Fear Factory provides examples of the following tropes:
  • Alternative Metal
  • Better to Die Than Be Killed: Freedom or Fire - in which the protestor protagonist burns himself to death rather than be taken into custody by the state police.
  • Concept Album - Soul of A New Machine, Demanufacture, Obsolete, and Digimortal all tell a continuous story.
  • Crapsack World - Demanufacture and Obsolete's dystopias.
  • Cyborg - In Digimortal, when the surviving humans and machines realize that they need to depend on, rather than control, one another to survive.
  • Darkest Hour: Descent, Timelessness.
  • Death Metal - Soul of a New Machine and Concrete. There are also trace elements of death metal in the band's other material.

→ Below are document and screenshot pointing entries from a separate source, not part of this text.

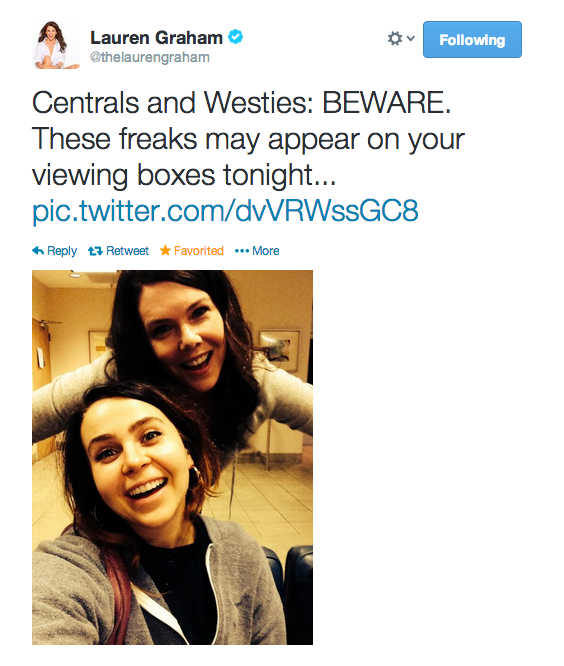
Task: Click the Favorited text label
Action: 199,251
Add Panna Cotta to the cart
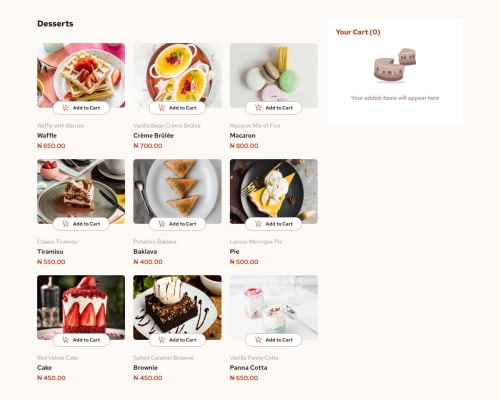Screen dimensions: 500x401 pos(274,340)

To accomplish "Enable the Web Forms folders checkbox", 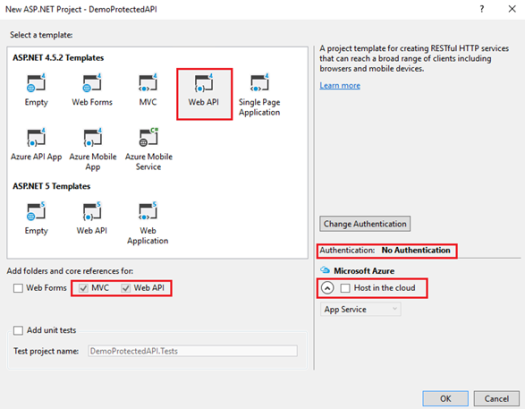I will (x=18, y=288).
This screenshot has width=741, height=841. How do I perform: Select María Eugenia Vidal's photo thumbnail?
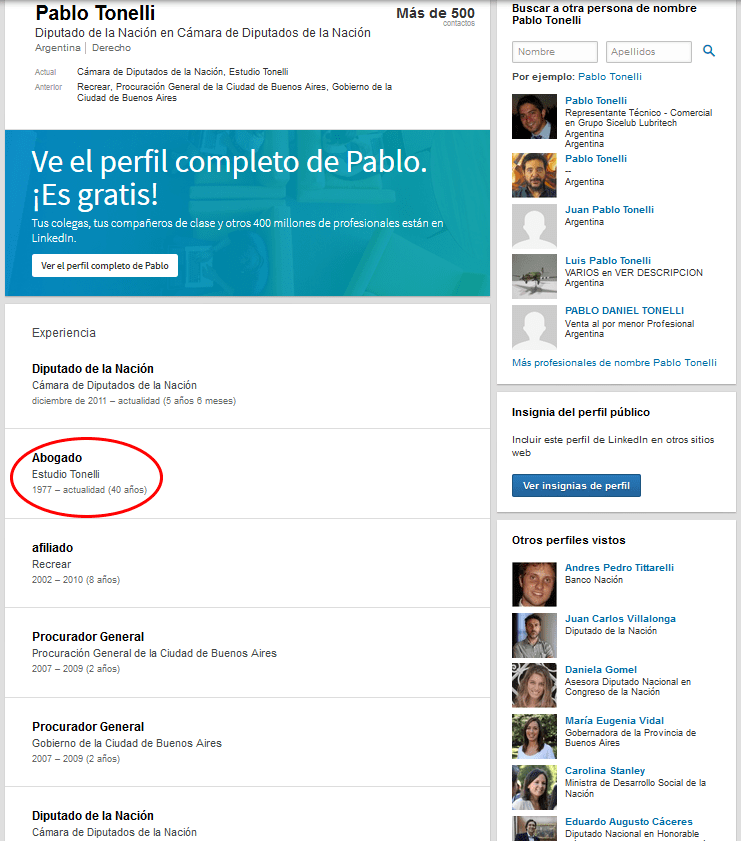click(x=534, y=737)
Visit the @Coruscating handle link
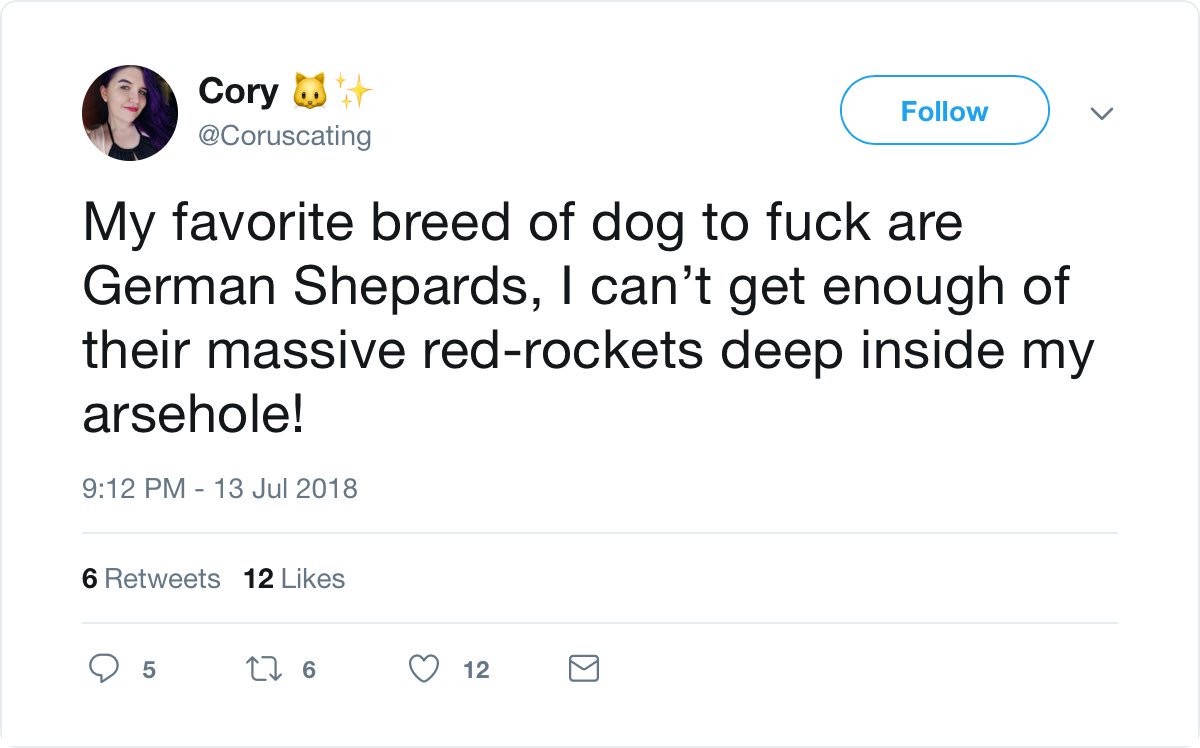1200x748 pixels. coord(285,135)
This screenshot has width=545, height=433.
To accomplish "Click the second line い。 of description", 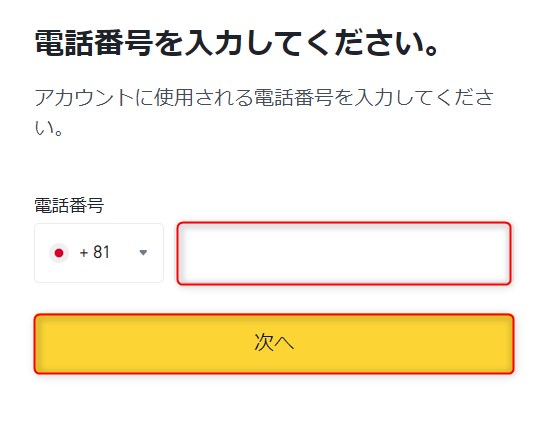I will [49, 128].
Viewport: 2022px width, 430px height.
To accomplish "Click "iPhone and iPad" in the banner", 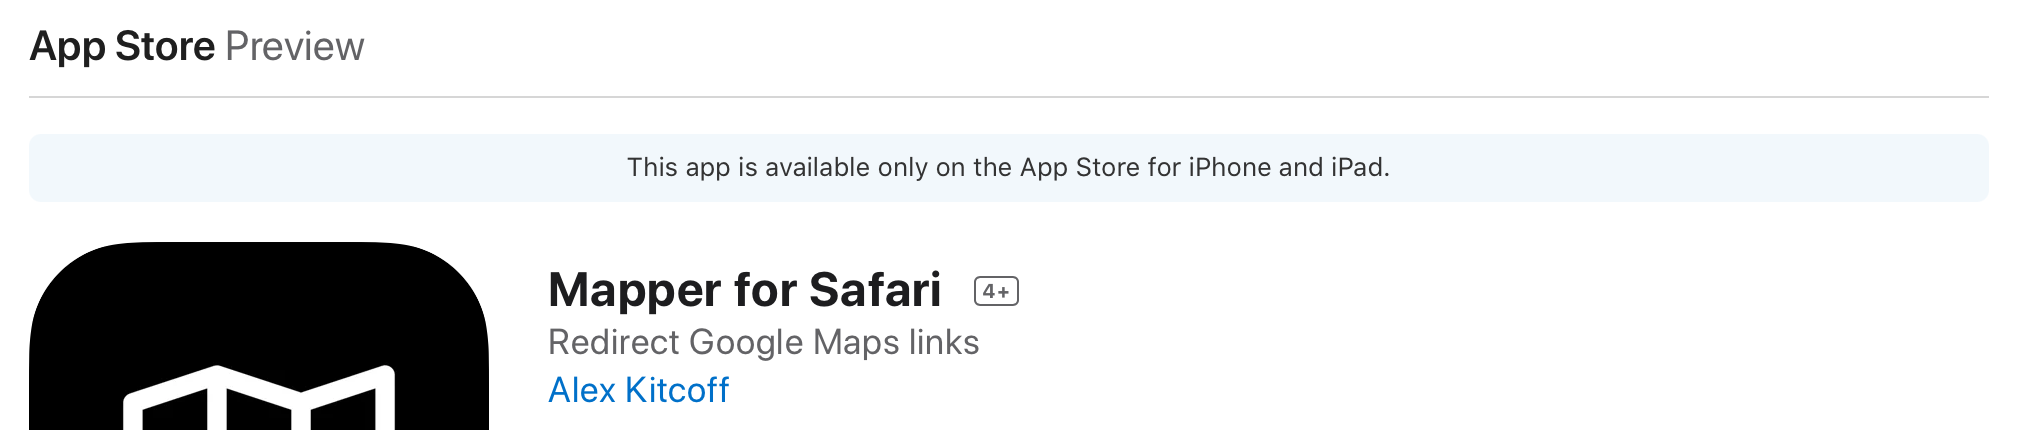I will pos(1288,167).
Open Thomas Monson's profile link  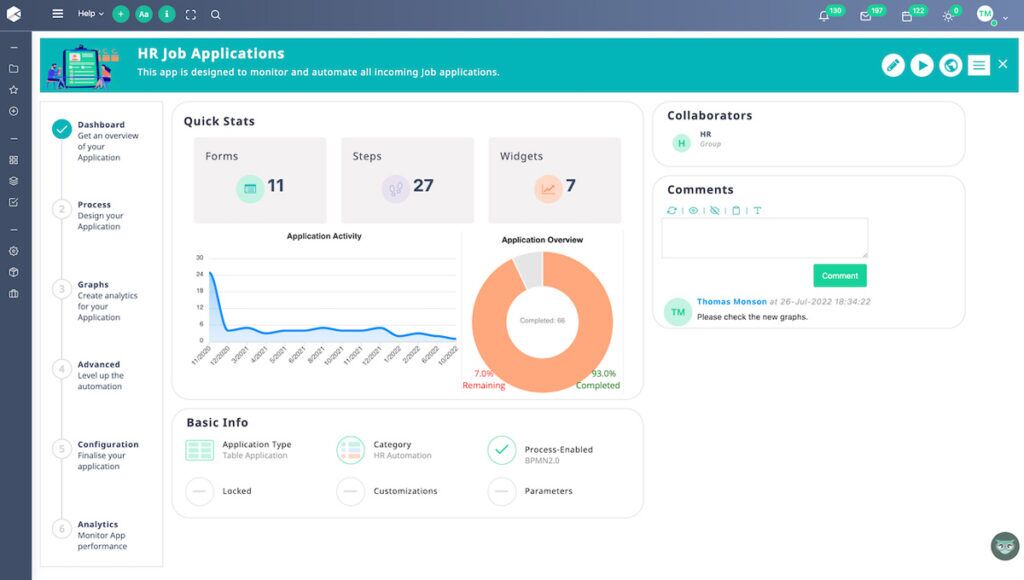point(731,301)
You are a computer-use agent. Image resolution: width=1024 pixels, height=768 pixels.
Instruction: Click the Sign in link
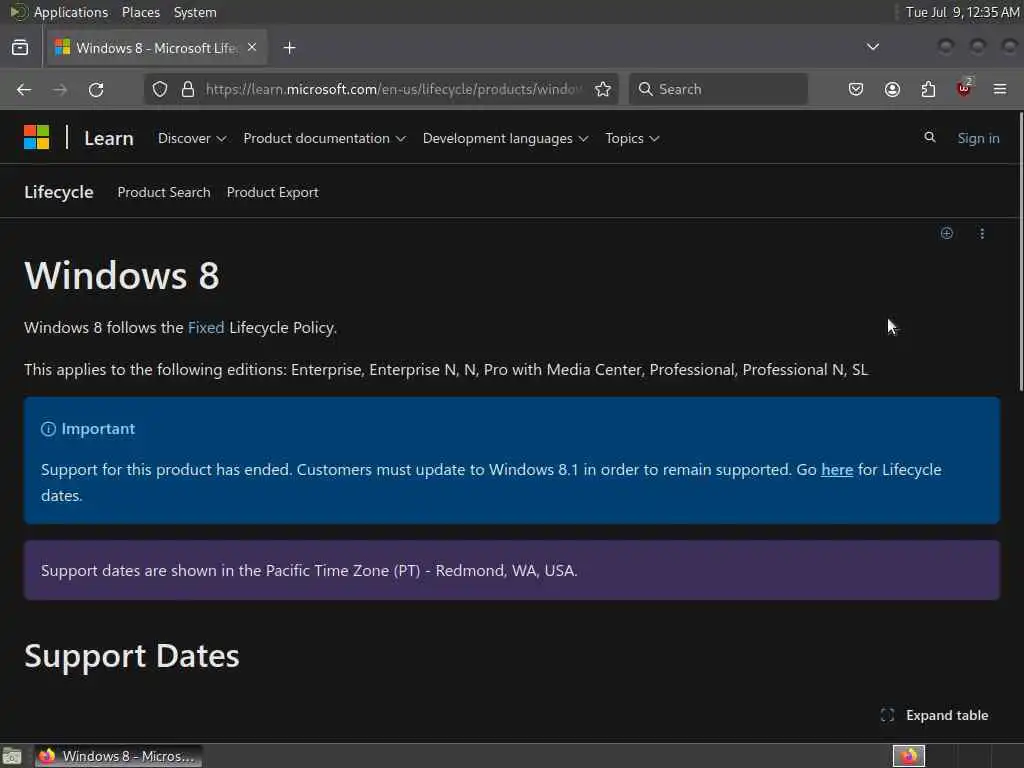click(978, 138)
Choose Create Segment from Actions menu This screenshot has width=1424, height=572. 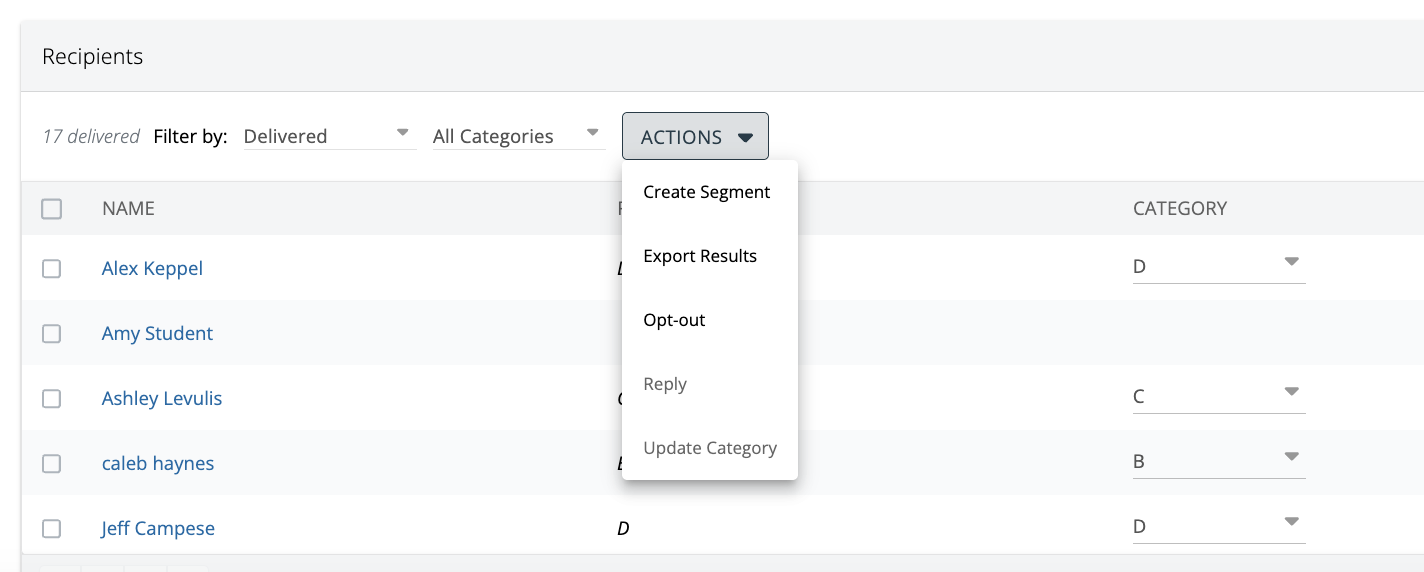[x=707, y=192]
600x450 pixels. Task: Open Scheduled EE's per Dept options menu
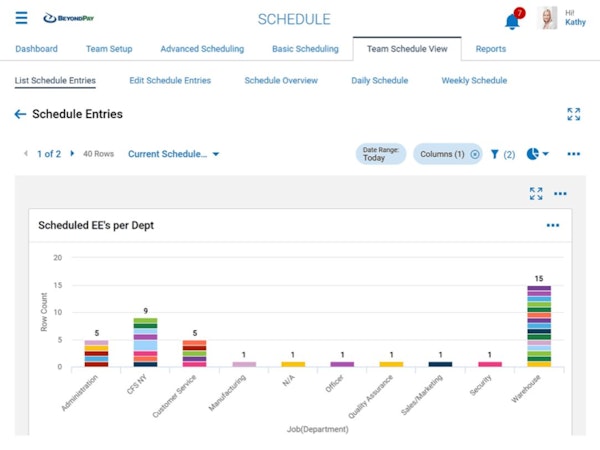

  • Determinator: H-K (Hunter-Killer), Edgecrusher, Smasher/Devourer, Archetype. H-K gets bonus points for not only taking its title from De Terminator, but using samples of Kyle Reese's dialogue.
  • Downer Ending - In Obsolete, when the main character, Edgecrusher, gets captured by the Securitron. It is not certain whether his words/thoughts in the song Timelessness are when he's in jail, or when he is in the process of being executed. And he was the leader of the resistance too, making Edgecrusher's defeat a double-blow.
  • Fan Nickname: Dino Cazares, who's a bit heavy, is widely known on Fear Factory forums as "Self Diet Resistor."
  • Genre Shift - Industrial death metal to industrial groove metal. They also had nu metal influence on Digimortal.
  • Genre Stew - Honestly, try figuring out what kind of metal they really are.
  • GIFT: Addressed in "Cyberwaste."
  • Greatest Hits Album - Released by Roadrunner without the bands permission. It only contains songs up to Digimortal.
  • Grief Song: Well, more of a grief instrumental in the case of Natividad, which is dedicated to guitarist Dino Cazares' mother.
  • Groove Metal
  • Heavy Mithril - Most of the band's lyrics focus on science fiction.
  • Industrial Metal - Fear Factory made several Industrial Metal-influenced albums with former Front Line Assembly member Rhys Fulber as their producer.
  • Metal Scream: Types 1, 2 and 4. Type 2 mostly only occurred on Soul of a New Machine and virtually all subsequent works saw Burton moving between Type 1 and 4.
  • Mohs Scale of Rock and Metal Hardness - Soul of a New Machine is 9/10; most of their other material is 8, occasionally bordering on 9.
    • Some songs drop it as low as 6 or 7 (Descent, Resurrection and Cars). They are in the minority.
  • Murder Ballad: Suffer Age was written by Dino Cazares about John Wayne Gacy. 0-0 (Where Evil Dwells), written about The Acid King Ricky Kasso, too.
  • Non-Appearing Title: Demanufacture, Replica, Self Bias Resistor, to name a couple.
  • Piss-Take Rap / Rap Metal - "Back the Fuck Up" from Digimortal. It sure wasn't expected. Half of the band also contributed to Cypress Hill's Skull & Bones.
  • Protest Song: Whilst all of Fear Factory's material is basically anti-authoritarian, Crash Test (animal testing), Hi-tech Hate (arms industry), Corporate Cloning (music/fashion industry), Securitron (Police State 2000) (go on, guess) are all more specific in their targets.
  • Religion Rant Song: Big God/Raped Souls, (("Liar! Big God, no God, BURN!")) and Desecrate from Soul of a New Machine with Act of God on Archetype give examples of Type 1. Demanufacture's Pisschrist is more of a Type 2.
  • Remaster: Soul of a New Machine was remastered and re-released in a 2005 digipak that combined it with the also remastered E.P Fear Is The Mindkiller.
  • Sampling - Hard to notice, but most of their earlier songs contained random samples, whether they were quotes or sound effects. Some of the sounds they sampled were from Apocalypse Now, Blade Runner, and the Demolition Man arcade game.
  • Soprano and Gravel: Burton manages to do this one, all on his own.
  • Twenty Minutes Into the Future: the concept albums worlds are left deliberately undated, and fit fairly neatly into the not-too-distant future trope.
  • What Could Have Been - A music video for "Edgecrusher" was planned with visual effects provided by Wipeout creators Psygnosis (now known as SCE). Some footage was shot but it was never finished due to the band's touring schedule.

Notes

  1. This album was originally intended to be their debut back in 1991, but rights issues between the band and producer prevented Concrete's release until 2002.